Today it was announced that Sansar and Intel have created a faithful reproduction of the art of No Spectators: The Art of Burning Man, which is an exhibit currently on display at the Smithsonian American Art Museum in Washington, D.C. VentureBeat reports:
The VR exhibit is part of the Smithsonian’s mission to reach a billion people with its art, and virtual reality is one of the ways that the museum will accomplish that mission, said Nora Atkinson, who was in Washington D.C. but still managed to do an interview with me and another reporter inside the Sansar VR space. She showed us through the museum, which we could view in 360 degrees. I was at Linden Lab’s headquarters in San Francisco for the demo, while Atkinson was across the country. Yet I could hear her and see her animated character, or avatar, as we walked around in the 3D space in virtual reality.
“What’s different about VR is you can go up to a work of art and get right next to it or touch it,”said Atkinson, Lloyd Herman curator of craft at the Renwick Gallery, said. “That’s not something you can do in the museum.”
Intel and the Smithsonian American Art Museum* (SAAM) will allow audiences to take an immersive dive into some of the country’s most treasured art and history through virtual reality (VR). Together, they will transform the future of education and the museum experience by digitizing and providing broader 3D access to collections from SAAM and its branch museum, the Renwick Gallery*, starting with the exhibition, “No Spectators: The Art of Burning Man.”
“Virtual reality will bring about cutting-edge computing experiences and accelerate new possibilities for how people will explore and interact with the world around them. As the technology evolves, immersive museum experiences will become the norm.
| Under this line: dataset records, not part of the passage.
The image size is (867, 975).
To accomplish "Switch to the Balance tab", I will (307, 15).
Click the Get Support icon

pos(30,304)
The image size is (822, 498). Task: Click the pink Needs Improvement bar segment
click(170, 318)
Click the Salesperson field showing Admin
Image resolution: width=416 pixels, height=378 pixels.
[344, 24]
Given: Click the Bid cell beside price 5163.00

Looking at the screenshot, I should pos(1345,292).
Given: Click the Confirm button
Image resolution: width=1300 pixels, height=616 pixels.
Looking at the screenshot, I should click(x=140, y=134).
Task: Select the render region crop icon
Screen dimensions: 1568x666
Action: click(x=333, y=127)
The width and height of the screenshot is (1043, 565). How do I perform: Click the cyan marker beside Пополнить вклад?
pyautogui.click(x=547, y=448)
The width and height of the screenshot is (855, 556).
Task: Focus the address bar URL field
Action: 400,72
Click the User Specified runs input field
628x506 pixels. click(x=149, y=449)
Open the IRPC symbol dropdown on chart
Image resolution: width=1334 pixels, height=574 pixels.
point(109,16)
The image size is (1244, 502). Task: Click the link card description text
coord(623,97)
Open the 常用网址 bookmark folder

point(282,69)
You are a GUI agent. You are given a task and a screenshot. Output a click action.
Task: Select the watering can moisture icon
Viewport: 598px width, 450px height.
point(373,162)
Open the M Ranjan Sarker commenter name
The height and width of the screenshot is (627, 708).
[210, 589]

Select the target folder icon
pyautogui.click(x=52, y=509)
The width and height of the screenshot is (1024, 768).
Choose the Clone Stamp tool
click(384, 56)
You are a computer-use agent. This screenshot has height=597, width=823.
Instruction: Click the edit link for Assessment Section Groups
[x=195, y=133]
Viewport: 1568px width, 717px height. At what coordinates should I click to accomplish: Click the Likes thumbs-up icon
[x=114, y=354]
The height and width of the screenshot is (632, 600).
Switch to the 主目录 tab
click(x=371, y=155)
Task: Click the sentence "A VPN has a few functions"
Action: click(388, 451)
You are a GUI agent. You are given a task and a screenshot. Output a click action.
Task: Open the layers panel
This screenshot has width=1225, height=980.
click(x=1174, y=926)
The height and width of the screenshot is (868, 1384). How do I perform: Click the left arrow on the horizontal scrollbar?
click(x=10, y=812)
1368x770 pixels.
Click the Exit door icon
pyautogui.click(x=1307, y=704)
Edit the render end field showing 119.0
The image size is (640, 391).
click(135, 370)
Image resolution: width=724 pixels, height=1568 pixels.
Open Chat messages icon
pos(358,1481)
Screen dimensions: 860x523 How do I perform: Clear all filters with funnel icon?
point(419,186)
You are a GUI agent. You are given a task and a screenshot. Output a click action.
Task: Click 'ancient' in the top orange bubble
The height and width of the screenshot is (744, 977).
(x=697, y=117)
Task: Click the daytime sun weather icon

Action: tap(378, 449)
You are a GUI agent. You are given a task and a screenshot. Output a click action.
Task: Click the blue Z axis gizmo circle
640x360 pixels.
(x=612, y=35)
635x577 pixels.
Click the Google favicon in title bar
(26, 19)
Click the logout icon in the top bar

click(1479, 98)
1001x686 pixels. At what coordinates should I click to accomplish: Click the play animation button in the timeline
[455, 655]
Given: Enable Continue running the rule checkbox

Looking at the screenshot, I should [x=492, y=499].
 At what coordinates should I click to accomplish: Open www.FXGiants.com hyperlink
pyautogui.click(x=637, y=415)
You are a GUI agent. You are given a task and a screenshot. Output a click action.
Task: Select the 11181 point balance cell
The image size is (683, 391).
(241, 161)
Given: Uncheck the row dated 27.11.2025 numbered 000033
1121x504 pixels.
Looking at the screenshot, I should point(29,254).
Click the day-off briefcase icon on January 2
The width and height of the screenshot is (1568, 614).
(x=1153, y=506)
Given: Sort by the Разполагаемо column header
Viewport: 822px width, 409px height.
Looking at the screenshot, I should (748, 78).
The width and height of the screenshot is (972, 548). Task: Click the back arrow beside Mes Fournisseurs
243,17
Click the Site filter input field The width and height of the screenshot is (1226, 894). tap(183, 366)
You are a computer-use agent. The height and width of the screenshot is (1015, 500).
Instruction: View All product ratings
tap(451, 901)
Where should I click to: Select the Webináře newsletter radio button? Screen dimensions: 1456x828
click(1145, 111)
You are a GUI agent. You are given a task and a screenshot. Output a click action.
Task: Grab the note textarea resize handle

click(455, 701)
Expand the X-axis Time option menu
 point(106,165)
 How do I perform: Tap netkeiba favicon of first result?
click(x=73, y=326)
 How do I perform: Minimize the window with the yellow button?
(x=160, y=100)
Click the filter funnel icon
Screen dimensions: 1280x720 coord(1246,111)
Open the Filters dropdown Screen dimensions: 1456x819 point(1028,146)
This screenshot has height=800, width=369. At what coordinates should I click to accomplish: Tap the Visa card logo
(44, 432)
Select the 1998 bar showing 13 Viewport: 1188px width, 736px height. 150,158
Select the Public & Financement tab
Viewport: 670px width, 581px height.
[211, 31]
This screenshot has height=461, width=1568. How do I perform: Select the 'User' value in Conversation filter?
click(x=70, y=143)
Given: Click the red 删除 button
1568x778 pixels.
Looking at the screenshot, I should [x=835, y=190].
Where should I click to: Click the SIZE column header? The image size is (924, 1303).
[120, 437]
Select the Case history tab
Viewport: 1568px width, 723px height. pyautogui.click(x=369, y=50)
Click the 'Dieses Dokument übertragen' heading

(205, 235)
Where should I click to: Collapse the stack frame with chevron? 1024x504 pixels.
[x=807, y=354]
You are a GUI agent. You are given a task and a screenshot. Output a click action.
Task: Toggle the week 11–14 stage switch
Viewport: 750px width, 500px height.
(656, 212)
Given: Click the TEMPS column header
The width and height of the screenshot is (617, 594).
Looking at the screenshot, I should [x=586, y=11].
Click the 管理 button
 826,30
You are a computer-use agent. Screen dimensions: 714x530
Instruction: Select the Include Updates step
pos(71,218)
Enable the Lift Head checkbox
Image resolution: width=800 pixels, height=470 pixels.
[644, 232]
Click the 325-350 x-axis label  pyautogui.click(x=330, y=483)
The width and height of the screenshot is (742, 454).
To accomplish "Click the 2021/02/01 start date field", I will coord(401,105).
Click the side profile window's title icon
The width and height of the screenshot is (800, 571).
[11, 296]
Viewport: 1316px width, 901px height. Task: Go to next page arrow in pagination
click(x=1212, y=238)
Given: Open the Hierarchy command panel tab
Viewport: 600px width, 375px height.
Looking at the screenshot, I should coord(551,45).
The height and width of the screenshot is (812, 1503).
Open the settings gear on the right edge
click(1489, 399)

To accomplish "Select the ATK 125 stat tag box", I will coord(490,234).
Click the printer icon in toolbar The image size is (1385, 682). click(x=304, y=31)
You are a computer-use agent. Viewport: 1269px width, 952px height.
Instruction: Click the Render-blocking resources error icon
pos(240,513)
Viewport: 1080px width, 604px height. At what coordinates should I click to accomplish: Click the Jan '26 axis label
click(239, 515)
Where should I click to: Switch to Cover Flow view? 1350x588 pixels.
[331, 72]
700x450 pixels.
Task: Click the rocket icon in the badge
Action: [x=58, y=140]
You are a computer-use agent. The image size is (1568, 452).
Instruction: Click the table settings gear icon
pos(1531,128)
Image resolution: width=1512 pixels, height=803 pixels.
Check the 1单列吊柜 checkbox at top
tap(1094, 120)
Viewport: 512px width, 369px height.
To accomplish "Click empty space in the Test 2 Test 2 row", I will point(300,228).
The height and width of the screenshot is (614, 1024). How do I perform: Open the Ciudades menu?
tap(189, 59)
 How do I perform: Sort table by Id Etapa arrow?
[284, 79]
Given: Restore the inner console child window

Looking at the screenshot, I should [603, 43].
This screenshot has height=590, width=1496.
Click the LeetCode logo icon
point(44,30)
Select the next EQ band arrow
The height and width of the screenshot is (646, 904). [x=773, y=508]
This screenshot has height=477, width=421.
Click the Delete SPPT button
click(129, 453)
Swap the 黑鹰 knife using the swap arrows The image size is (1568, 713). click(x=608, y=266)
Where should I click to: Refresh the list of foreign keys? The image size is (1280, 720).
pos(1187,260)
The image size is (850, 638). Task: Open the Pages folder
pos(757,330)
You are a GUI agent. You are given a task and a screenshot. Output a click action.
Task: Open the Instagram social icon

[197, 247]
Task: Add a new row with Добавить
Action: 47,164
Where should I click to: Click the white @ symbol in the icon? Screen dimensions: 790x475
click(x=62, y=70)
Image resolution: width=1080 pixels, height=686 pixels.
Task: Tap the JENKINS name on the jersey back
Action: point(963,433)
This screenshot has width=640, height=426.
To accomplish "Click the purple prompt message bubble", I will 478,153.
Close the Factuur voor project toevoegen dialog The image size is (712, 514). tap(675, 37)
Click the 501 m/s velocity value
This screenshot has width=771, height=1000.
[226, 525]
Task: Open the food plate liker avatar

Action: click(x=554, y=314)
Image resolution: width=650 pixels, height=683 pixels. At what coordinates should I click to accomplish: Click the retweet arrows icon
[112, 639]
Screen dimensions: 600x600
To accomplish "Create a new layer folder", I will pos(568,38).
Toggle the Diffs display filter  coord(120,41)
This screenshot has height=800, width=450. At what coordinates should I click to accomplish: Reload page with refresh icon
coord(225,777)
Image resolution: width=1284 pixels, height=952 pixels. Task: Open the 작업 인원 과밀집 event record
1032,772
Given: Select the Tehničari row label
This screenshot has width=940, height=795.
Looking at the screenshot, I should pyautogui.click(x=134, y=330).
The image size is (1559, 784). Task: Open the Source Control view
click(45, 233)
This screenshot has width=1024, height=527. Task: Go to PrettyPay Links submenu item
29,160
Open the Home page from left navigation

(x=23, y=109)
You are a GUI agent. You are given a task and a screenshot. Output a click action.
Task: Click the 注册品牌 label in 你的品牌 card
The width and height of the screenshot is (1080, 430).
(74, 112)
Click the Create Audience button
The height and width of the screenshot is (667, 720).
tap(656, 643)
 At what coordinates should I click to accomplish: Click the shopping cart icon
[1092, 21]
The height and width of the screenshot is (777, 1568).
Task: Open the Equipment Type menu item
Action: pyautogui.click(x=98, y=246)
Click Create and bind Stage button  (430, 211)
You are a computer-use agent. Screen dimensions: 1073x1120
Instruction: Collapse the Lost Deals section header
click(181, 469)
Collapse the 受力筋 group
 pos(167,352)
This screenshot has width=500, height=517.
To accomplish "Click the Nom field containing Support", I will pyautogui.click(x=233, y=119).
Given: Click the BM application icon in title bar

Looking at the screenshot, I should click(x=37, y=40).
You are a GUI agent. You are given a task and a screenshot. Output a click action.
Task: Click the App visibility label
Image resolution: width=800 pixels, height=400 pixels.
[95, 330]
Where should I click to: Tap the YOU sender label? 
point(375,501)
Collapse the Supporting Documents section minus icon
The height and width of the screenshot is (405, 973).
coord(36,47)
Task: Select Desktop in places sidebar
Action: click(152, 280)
Bridging physical and digital worlds to study American art in classrooms around the globe is just a first step in exploring what is possible when we combine the Smithsonian American Art Museum’s passion for education with Intel’s innovation.”
– John Bonini, vice president and general manager, VR, Gaming & Esports at Intel Corporation
This partnership, introduced at VRLA in Los Angeles, will begin with the Renwick Gallery’s current exhibition, “No Spectators: The Art of Burning Man,” to showcase how Intel technology and virtual reality will transform the future of the museum experience. The ultimate vision is to share this technology across the Smithsonian Institution and further digitize more of its 157 million objects.
Intel’s advanced technologies will accelerate SAAM’s existing process of 3D digital capture and increase access to its collections with the help of powerful 8th Generation Intel Core processors, cloud-based platforms and more. The shared goal is to increase and encourage 24/7 access to the museum, affording educators, other museums and public audiences the opportunity to become immersed in some of America’s most treasured collections as if they were standing in the galleries themselves.
(It does seem rather odd to me that Sansar is only mentioned once in the entire Intel press release about their partnership with the Smithsonian.)
Here are a few pictures from the new Sansar experience, which is called No Spectators: The Art of Burning Man.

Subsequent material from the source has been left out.